Set down word for word each line from the one containing "The width and" through the end of the records, both included. Do not copy any pictures.

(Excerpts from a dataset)

□ □ □ □

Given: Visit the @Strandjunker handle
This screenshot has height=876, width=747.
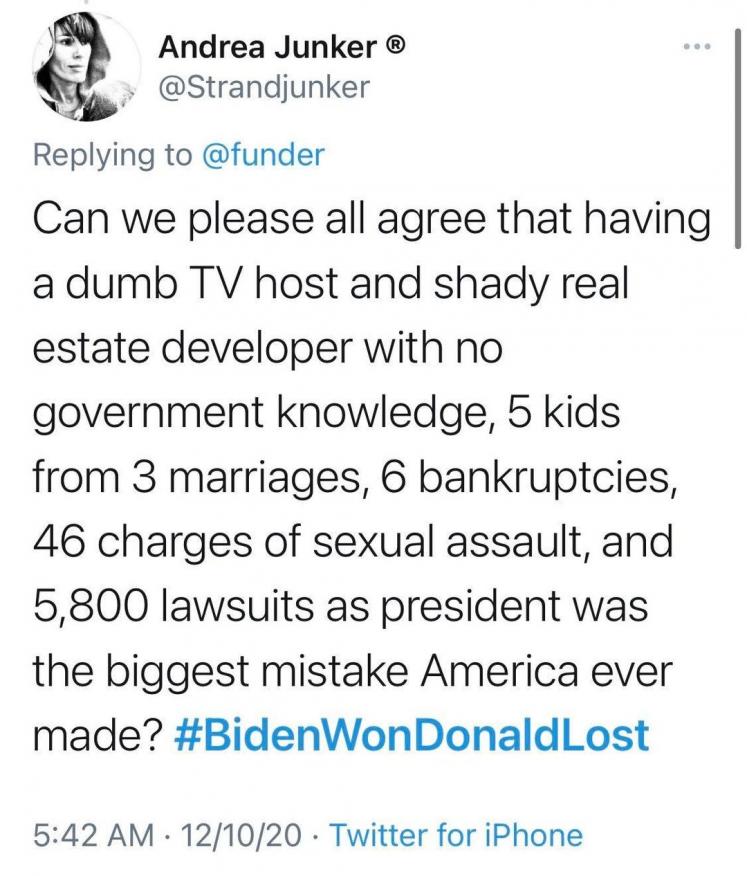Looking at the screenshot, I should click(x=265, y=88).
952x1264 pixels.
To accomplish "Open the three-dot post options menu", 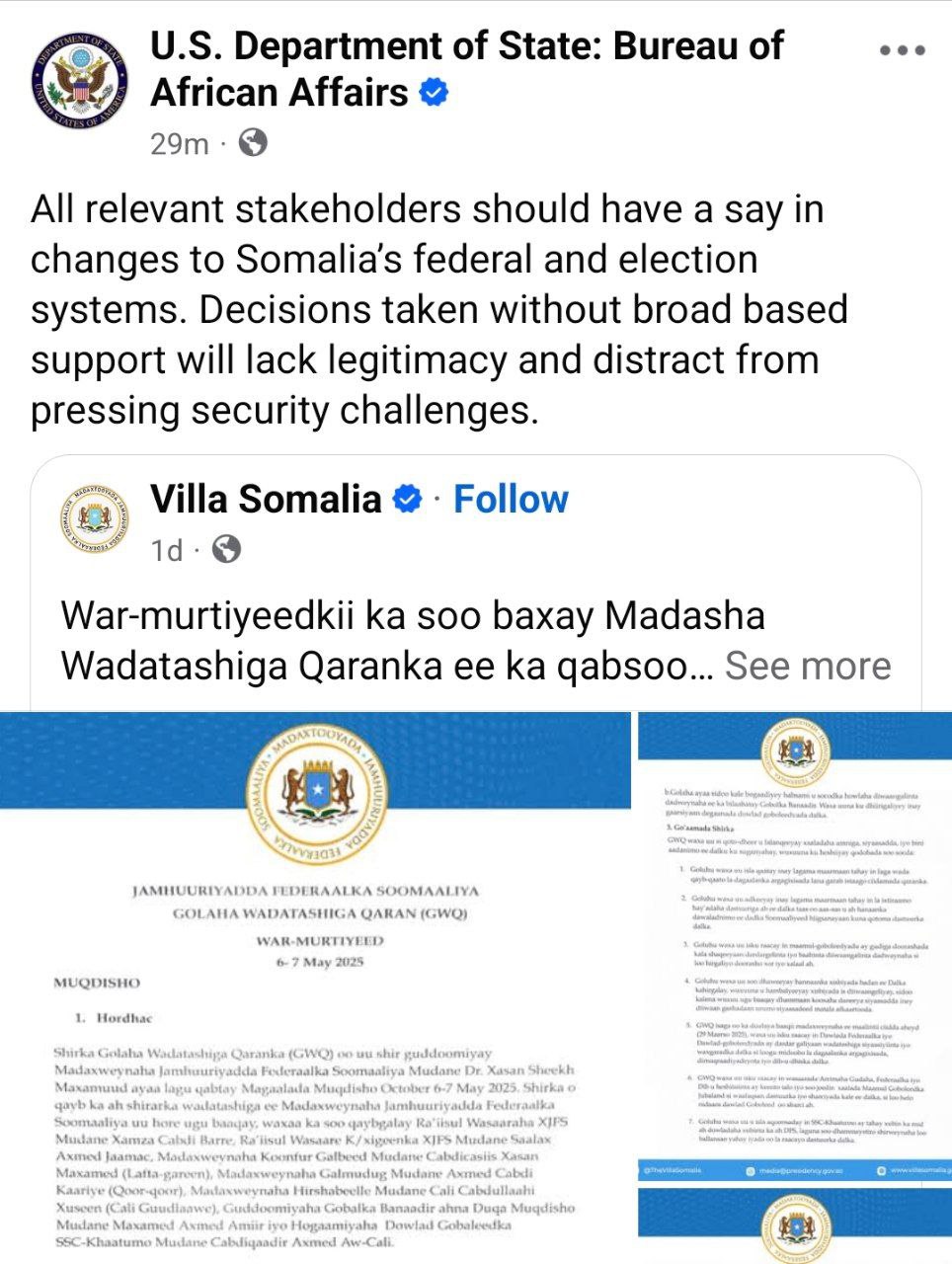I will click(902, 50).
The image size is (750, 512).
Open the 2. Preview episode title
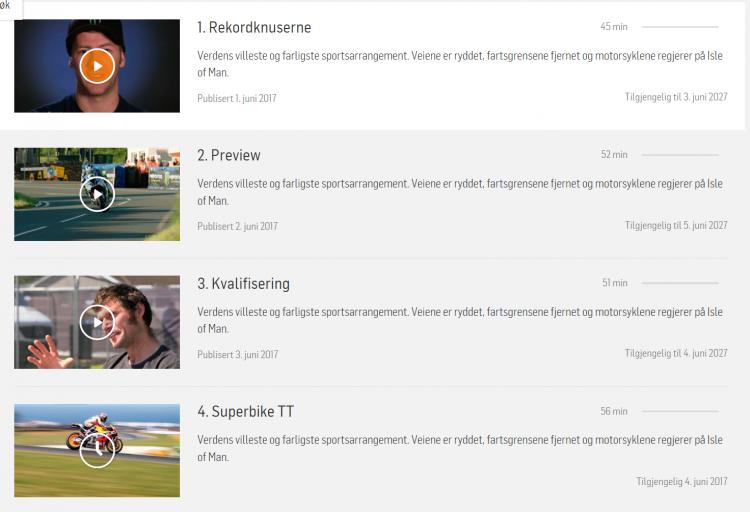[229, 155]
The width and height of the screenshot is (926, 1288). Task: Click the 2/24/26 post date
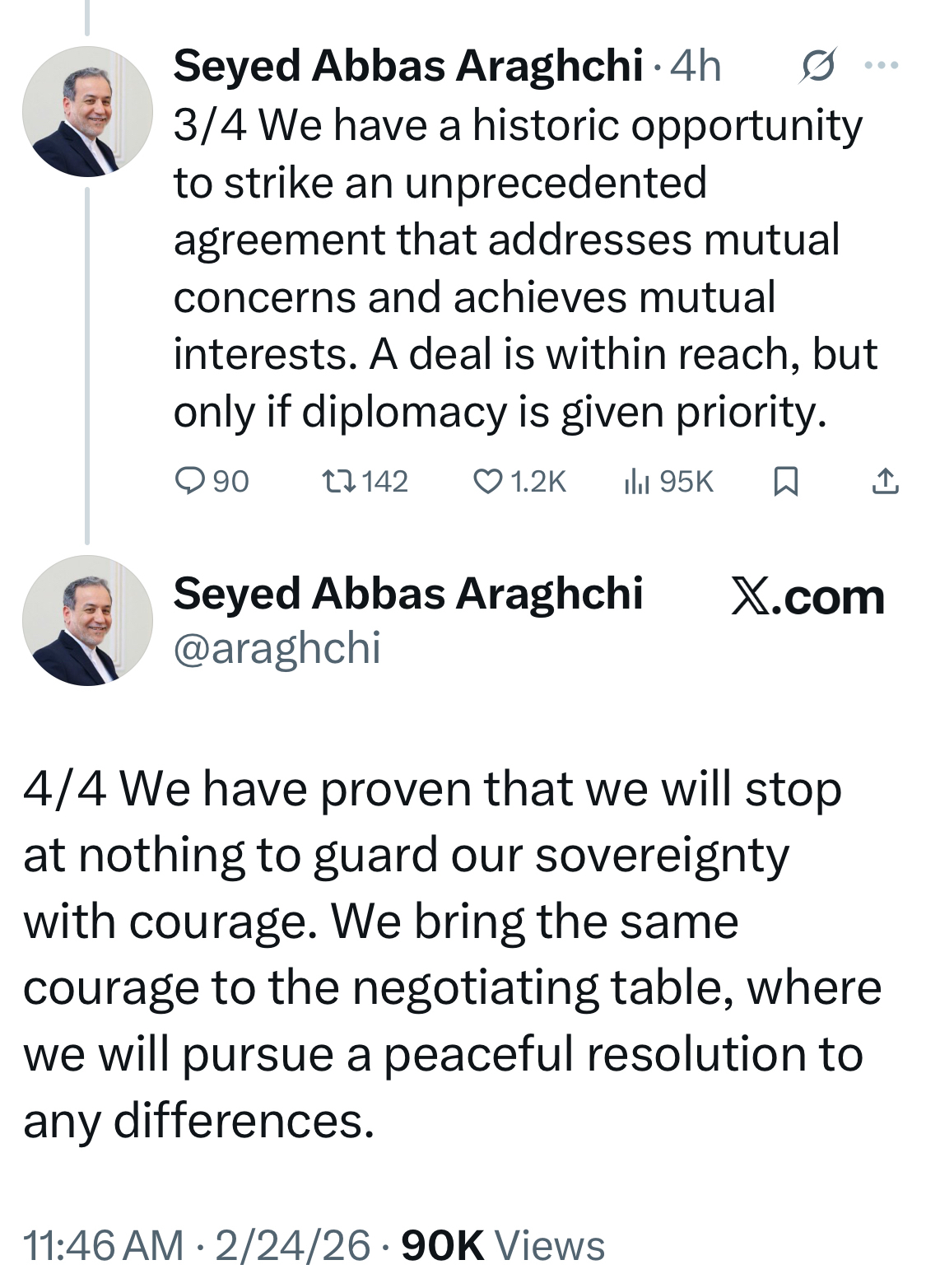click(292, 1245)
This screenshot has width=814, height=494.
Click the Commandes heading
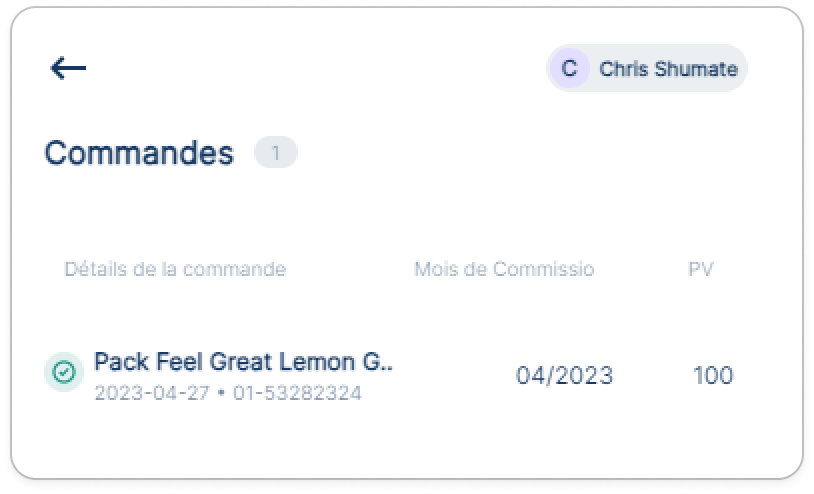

□ □ □ □

= ANSWER BOX =
The width and height of the screenshot is (926, 1288). Task: Click the 2/24/26 post date
click(292, 1245)
This screenshot has width=814, height=494.
Click the Commandes heading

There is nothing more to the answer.